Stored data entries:
# # # #

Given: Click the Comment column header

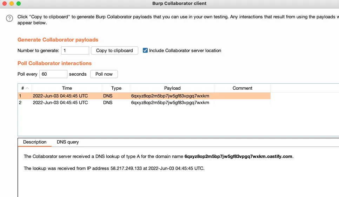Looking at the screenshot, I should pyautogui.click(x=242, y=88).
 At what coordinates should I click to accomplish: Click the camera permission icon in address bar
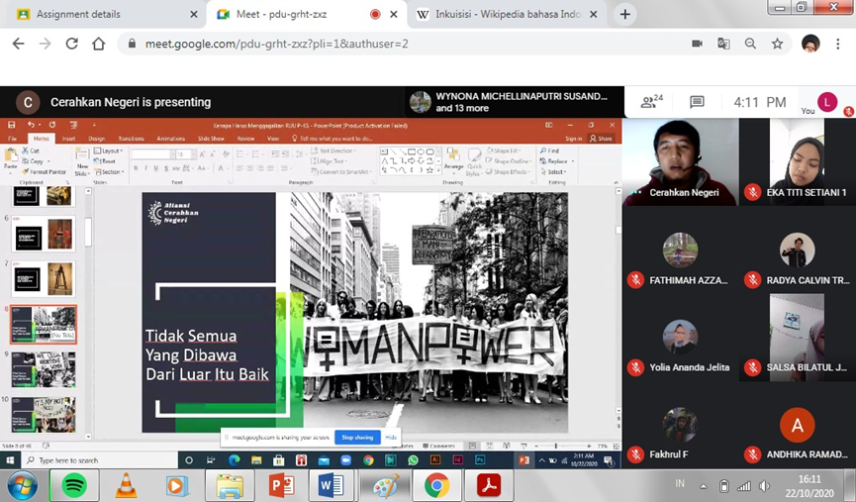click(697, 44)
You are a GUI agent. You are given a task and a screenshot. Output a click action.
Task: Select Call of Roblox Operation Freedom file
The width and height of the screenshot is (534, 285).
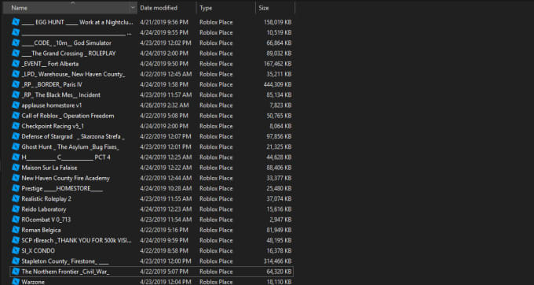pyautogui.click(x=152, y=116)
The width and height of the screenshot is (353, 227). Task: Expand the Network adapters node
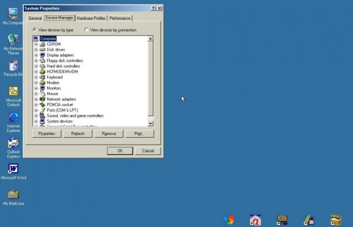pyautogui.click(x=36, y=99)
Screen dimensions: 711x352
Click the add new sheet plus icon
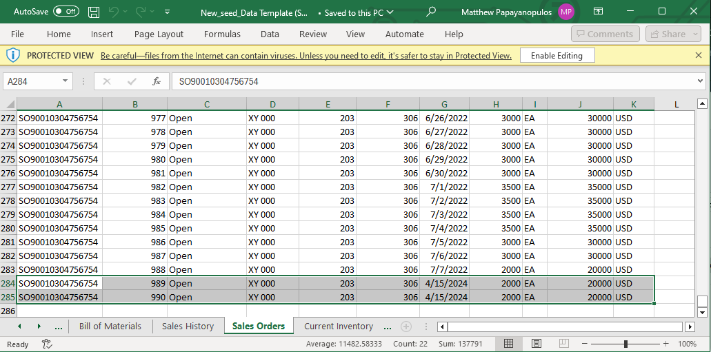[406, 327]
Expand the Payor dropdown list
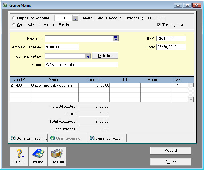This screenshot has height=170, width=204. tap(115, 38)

# # # #

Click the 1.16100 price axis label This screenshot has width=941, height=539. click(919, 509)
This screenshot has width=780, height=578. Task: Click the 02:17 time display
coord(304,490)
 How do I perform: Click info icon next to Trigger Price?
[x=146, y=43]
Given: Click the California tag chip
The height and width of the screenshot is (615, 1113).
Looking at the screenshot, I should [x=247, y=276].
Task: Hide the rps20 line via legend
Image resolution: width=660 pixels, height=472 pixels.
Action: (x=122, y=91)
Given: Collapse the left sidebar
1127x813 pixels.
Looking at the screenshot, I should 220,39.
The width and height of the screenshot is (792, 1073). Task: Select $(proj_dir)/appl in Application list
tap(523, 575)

# # # #

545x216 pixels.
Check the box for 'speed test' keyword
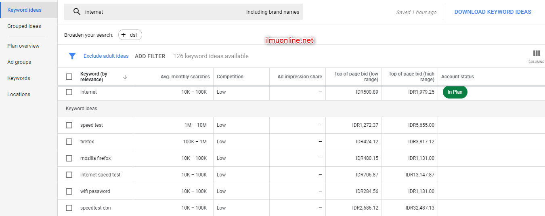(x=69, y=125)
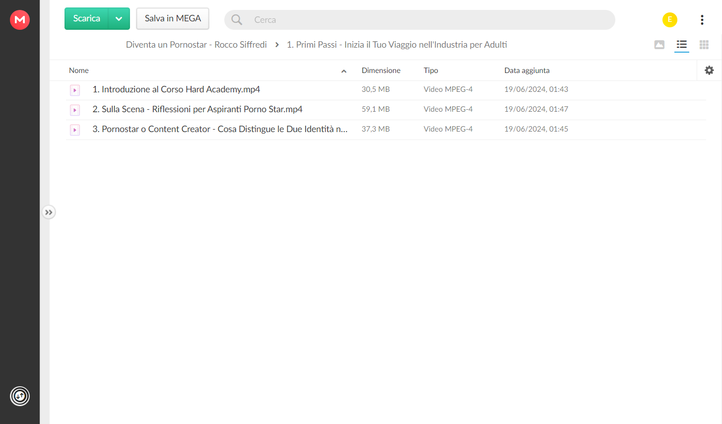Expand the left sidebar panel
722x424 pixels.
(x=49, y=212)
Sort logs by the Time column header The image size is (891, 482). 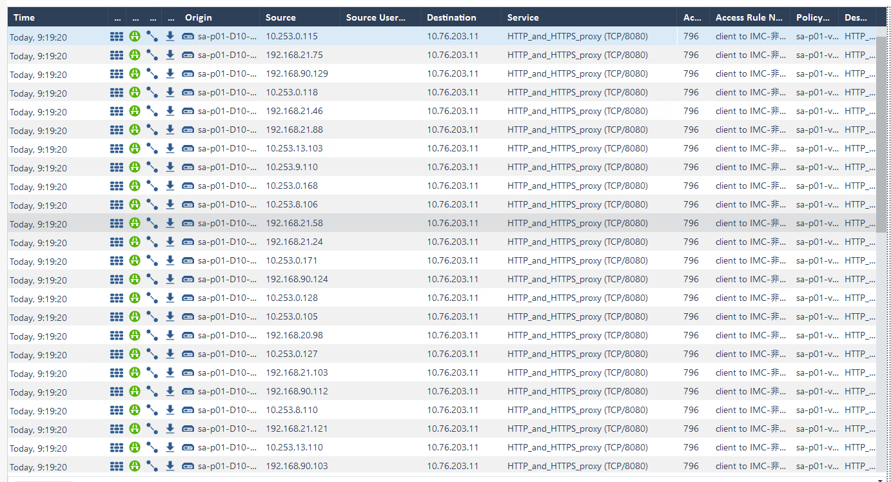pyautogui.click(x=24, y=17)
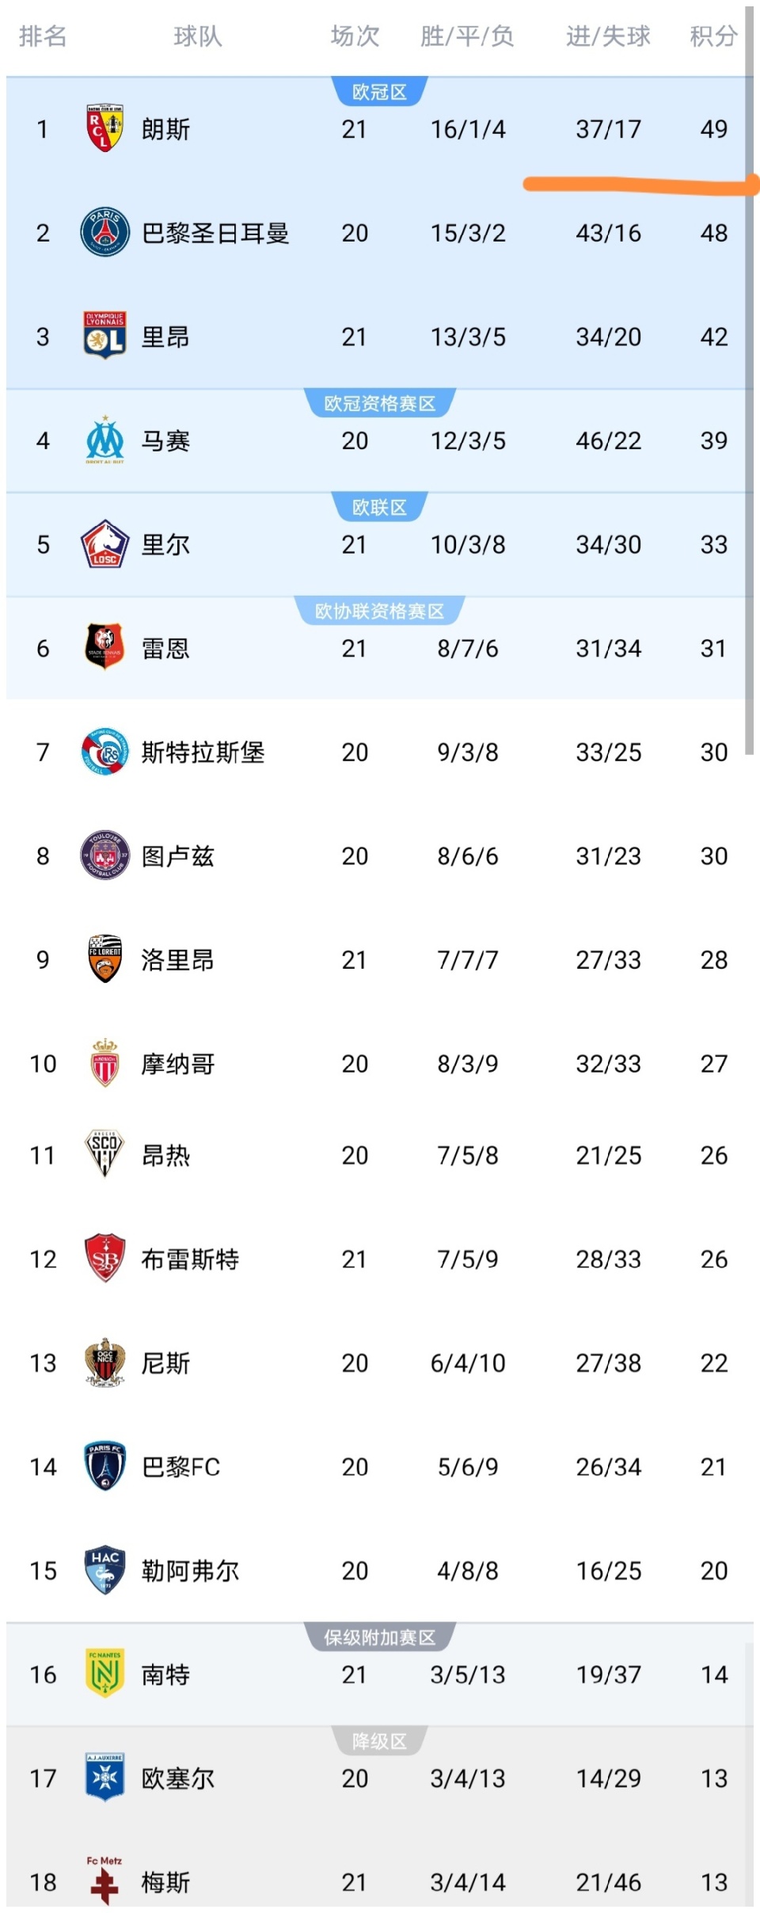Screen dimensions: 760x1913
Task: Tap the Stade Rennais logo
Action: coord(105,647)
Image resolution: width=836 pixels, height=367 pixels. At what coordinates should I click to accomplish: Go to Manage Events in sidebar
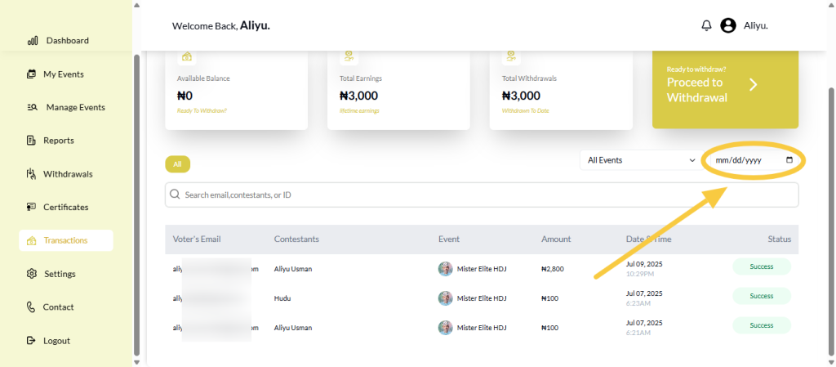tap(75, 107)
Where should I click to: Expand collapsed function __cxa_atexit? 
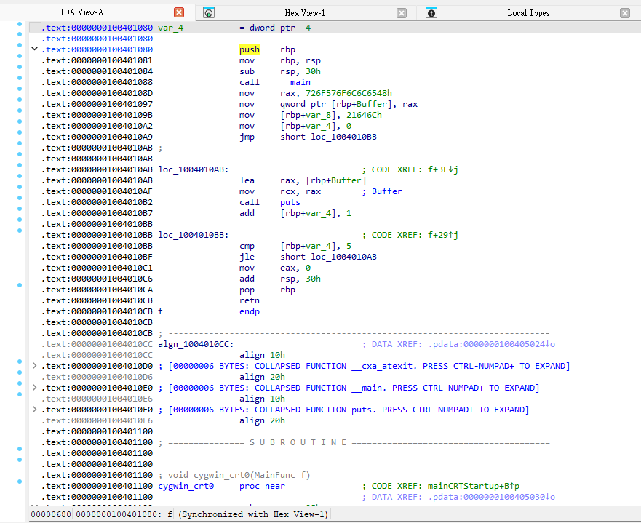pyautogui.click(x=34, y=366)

# # # #

Working from the entries above, please transcribe only the lines from the line with "Given: Click the Comment column header" through the line with "Task: Select Call", exactly, with both end lines and without pictures.

Finished task:
Given: Click the Comment column header

Looking at the screenshot, I should pyautogui.click(x=242, y=88).
 At what coordinates should I click to accomplish: Click the camera permission icon in address bar
click(697, 44)
You are a GUI agent. You are given a task and a screenshot. Output a click action.
Task: Select Call of Roblox Operation Freedom file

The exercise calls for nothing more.